* begin Provided entries *
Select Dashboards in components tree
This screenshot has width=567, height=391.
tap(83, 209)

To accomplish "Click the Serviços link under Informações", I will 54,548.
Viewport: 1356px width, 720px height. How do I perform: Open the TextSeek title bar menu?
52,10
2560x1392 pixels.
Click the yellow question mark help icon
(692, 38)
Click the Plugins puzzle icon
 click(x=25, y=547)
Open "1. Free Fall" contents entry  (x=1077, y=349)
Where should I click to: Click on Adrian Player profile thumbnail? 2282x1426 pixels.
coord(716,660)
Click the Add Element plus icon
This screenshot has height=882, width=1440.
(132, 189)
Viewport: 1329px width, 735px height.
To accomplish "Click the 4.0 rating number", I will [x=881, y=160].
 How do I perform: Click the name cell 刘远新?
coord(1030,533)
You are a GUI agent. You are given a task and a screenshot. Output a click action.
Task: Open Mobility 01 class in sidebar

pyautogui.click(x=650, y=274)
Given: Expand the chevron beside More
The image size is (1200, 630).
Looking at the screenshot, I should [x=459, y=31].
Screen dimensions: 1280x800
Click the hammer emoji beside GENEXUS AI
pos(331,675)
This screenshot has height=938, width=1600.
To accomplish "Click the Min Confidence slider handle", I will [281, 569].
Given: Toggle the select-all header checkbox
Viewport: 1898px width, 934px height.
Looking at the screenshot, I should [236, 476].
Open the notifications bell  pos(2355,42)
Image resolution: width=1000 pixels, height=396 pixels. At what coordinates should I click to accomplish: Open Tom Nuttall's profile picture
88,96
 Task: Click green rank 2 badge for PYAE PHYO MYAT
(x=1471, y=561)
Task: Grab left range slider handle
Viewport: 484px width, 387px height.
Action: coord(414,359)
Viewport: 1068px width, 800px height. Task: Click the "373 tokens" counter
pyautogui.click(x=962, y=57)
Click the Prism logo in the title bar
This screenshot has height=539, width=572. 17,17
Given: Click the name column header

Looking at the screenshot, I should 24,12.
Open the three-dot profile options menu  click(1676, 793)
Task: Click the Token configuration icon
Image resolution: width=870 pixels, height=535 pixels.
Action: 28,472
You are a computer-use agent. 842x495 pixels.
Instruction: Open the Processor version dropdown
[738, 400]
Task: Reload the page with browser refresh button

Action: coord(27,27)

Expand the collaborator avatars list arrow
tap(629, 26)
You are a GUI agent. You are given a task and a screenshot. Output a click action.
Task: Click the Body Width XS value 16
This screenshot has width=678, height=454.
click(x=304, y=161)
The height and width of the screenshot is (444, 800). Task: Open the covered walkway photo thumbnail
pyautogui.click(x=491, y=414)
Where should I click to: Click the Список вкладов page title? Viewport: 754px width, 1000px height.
* end Provided entries *
[What to work on] Please reproduce the records verbatim, beginning at their first line and stopping after the line that contains "coord(1030,533)".

[Exercise answer]
Select Dashboards in components tree
This screenshot has width=567, height=391.
tap(83, 209)

To accomplish "Click the Serviços link under Informações", I will 54,548.
Viewport: 1356px width, 720px height. How do I perform: Open the TextSeek title bar menu?
52,10
2560x1392 pixels.
Click the yellow question mark help icon
(692, 38)
Click the Plugins puzzle icon
 click(x=25, y=547)
Open "1. Free Fall" contents entry  (x=1077, y=349)
Where should I click to: Click on Adrian Player profile thumbnail? 2282x1426 pixels.
coord(716,660)
Click the Add Element plus icon
This screenshot has height=882, width=1440.
(132, 189)
Viewport: 1329px width, 735px height.
To accomplish "Click the 4.0 rating number", I will [x=881, y=160].
 How do I perform: Click the name cell 刘远新?
coord(1030,533)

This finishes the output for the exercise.